Ganz anders in Japan, wo es im Bereich der Mangas (und der zugehörigen Bewegtbildgattung Anime) eine eigene Sparte für sogenannte „Educational Mangas“ gibt, die primär der Wissensvermittlung dient. Kinder lernen über die Educational Mangas bereits in der Schule japanische Geschichte, Weltpolitik und vieles mehr (etwas, das ich in ähnlicher Form nur einmal in der Kindheit gesehen habe, als ich eine „Bibel als Comic“ in die Hände bekam). Und auch im Erwachsenenalter sind Mangas eine der Hauptquellen für neues Wissen – sei es über Restaurants und Bars, über die Geschichte der japanischen Eisenbahn oder über deutsche Brettspiele. Es gibt eigentlich kein Thema, über das nicht ein oder mehrere Mangas veröffentlicht wurden.

Die Unternehmens-Story als Manga

Es liegt deshalb nahe, dass auch die Story von Unternehmen, ihrer Gründer, der Geschichte oder der Produkte über Manga vermittelt werden kann. Und tatsächlich gibt es in Japan viele Mangas aus der Welt der realen Wirtschaft. Besonders beliebt sind hierbei Biografien.

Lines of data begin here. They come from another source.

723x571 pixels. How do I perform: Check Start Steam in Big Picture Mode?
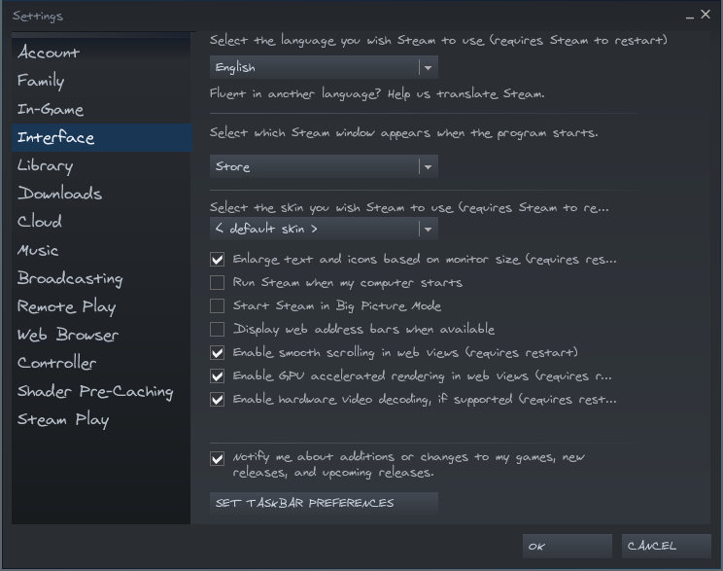218,306
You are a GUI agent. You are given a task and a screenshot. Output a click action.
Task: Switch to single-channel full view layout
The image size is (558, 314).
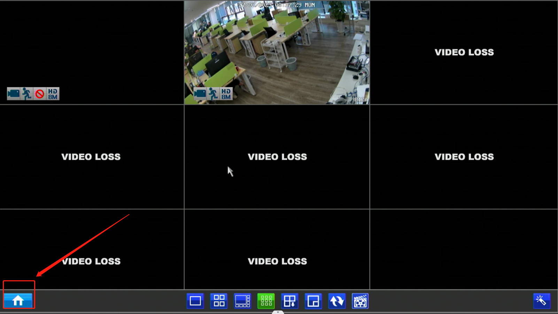click(x=195, y=301)
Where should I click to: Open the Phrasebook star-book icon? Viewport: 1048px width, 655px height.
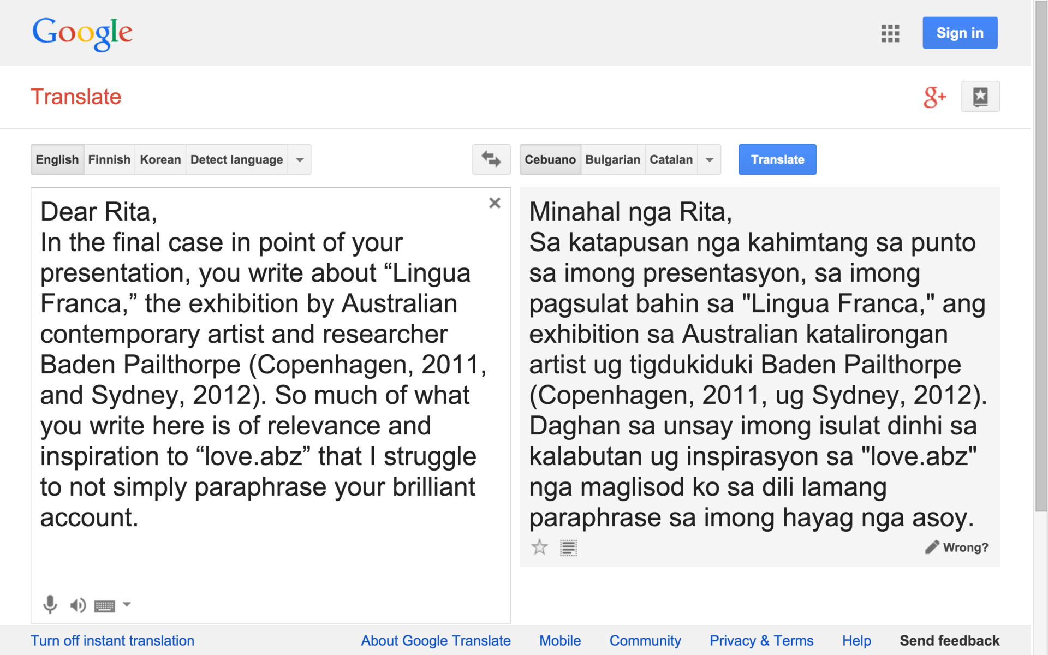tap(980, 97)
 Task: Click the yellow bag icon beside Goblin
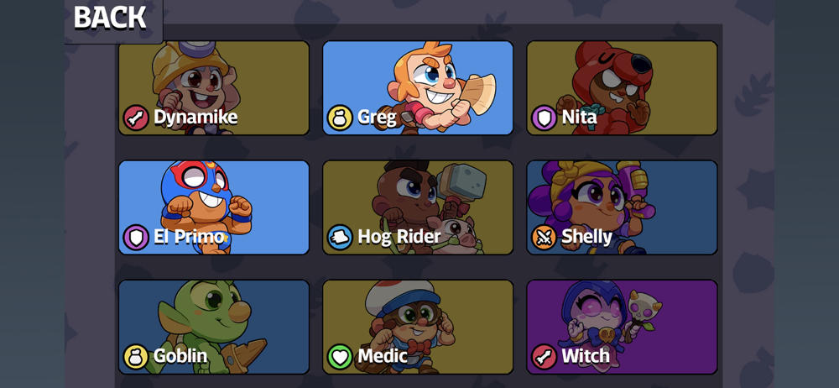[x=136, y=357]
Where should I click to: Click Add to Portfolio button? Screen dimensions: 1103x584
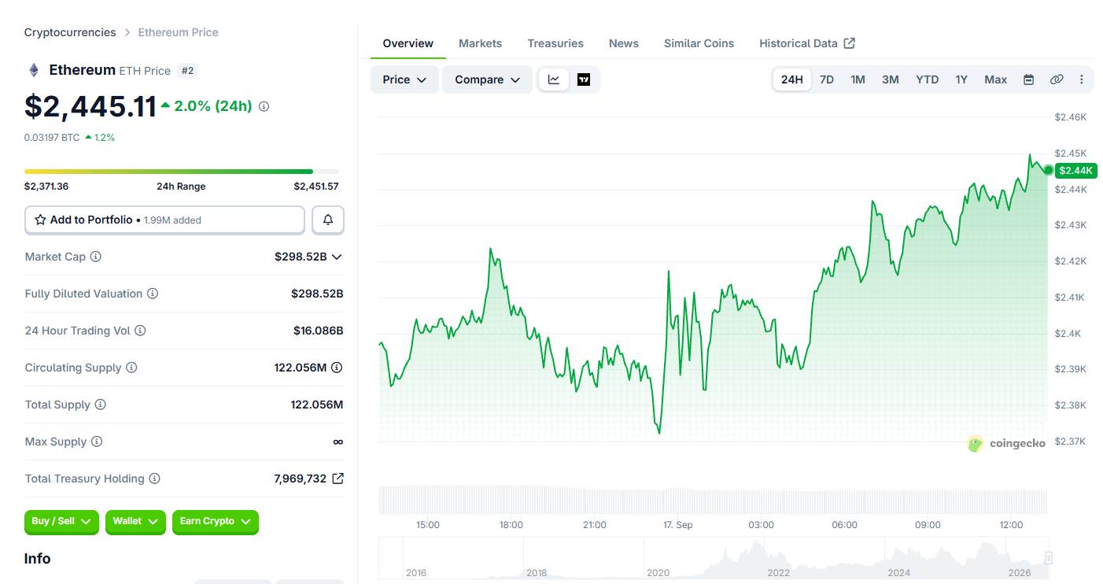pos(164,220)
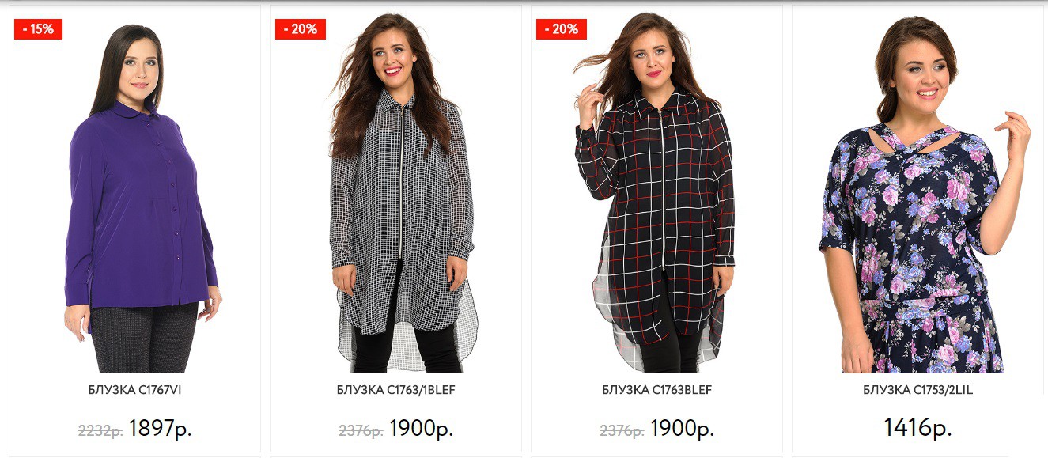This screenshot has height=458, width=1048.
Task: Click the crossed-out 2232р. old price
Action: (100, 431)
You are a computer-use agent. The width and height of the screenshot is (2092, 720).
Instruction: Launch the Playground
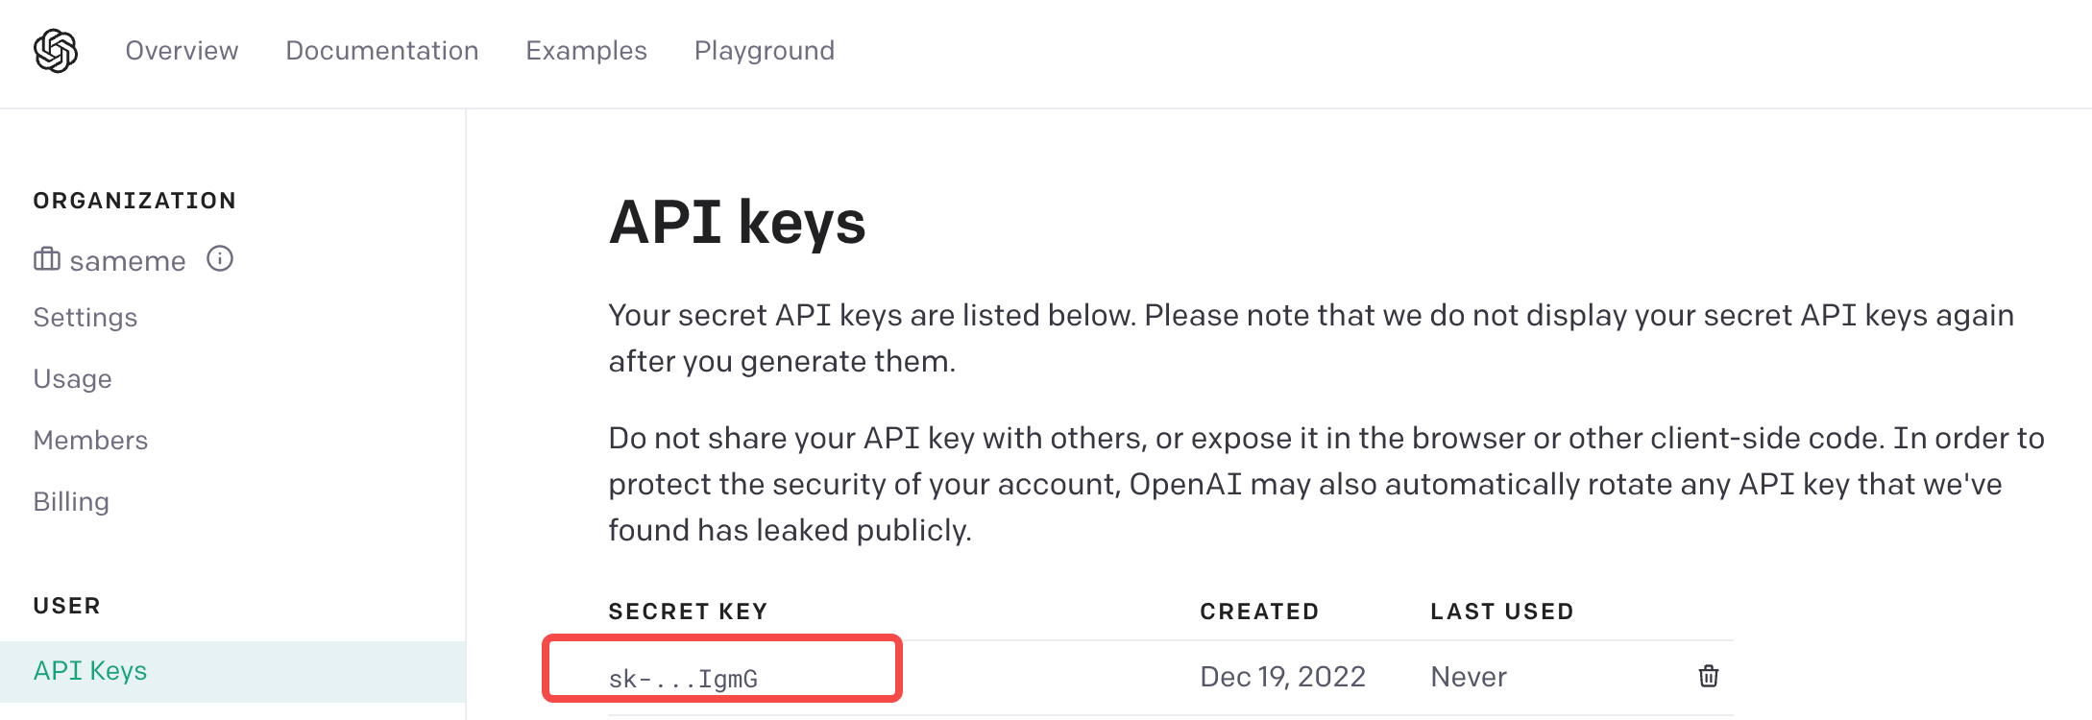(x=765, y=51)
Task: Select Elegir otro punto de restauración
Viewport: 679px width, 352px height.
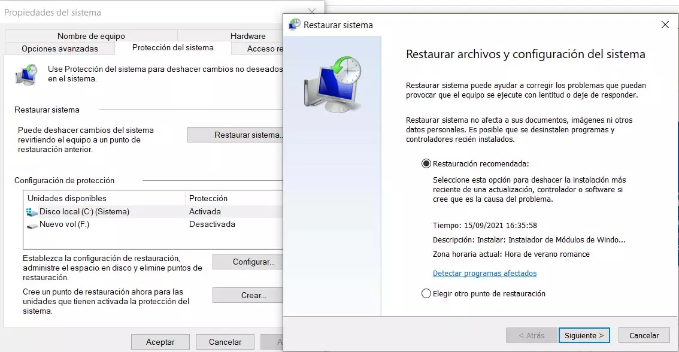Action: coord(426,293)
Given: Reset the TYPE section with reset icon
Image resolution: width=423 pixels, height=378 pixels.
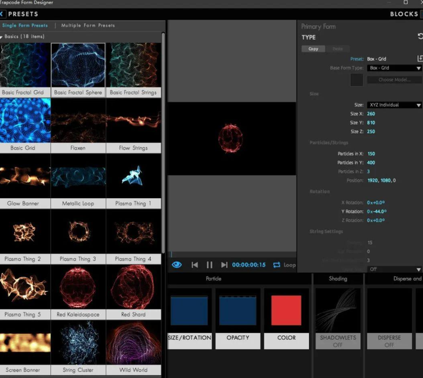Looking at the screenshot, I should [x=420, y=36].
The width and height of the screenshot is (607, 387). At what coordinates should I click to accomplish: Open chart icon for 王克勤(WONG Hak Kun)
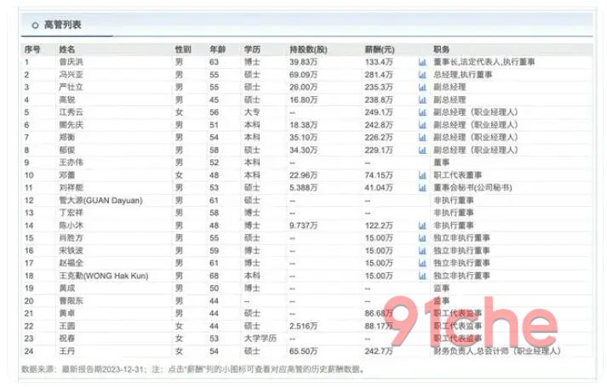pyautogui.click(x=422, y=276)
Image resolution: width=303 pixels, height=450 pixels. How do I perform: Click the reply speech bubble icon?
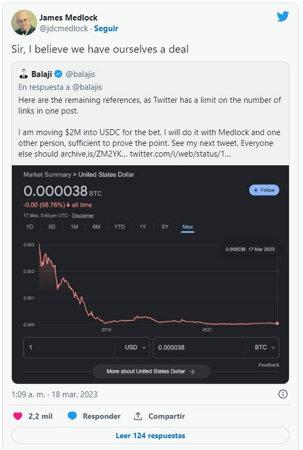point(72,416)
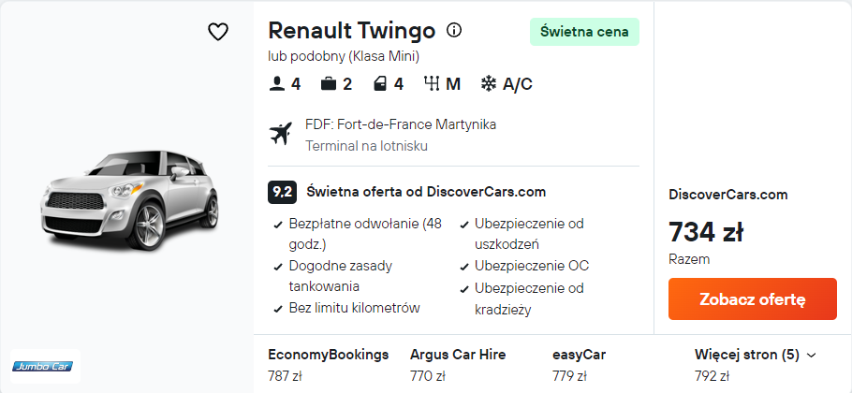The image size is (852, 393).
Task: Expand Więcej stron (5) dropdown
Action: click(756, 356)
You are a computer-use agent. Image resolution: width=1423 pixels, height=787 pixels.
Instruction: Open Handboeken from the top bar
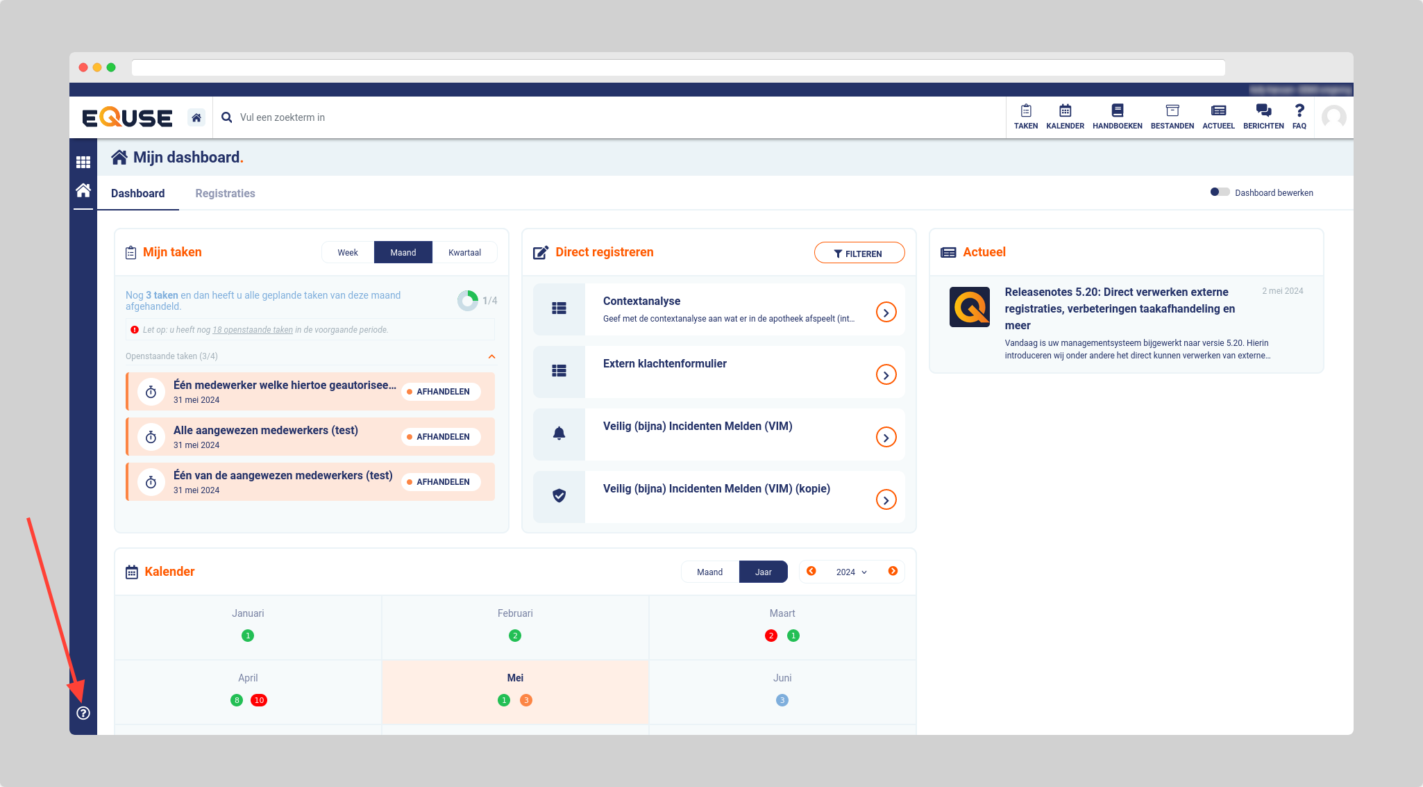[1117, 116]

Business-Biografien als Manga sind besonders beliebt.

Etwa die des SoftBank-Gründers Masayoshi Son, die in drei Manga-Taschenbüchern vertrieben wird oder auch die Biografie von Steve Jobs, die als Adaption der offiziellen Walter-Isaacson-Niederschrift von der bekannten Mangaka (so nennt man in Japan Manga-Zeichner/Autoren) Mari Yamazaki umgesetzt wurde.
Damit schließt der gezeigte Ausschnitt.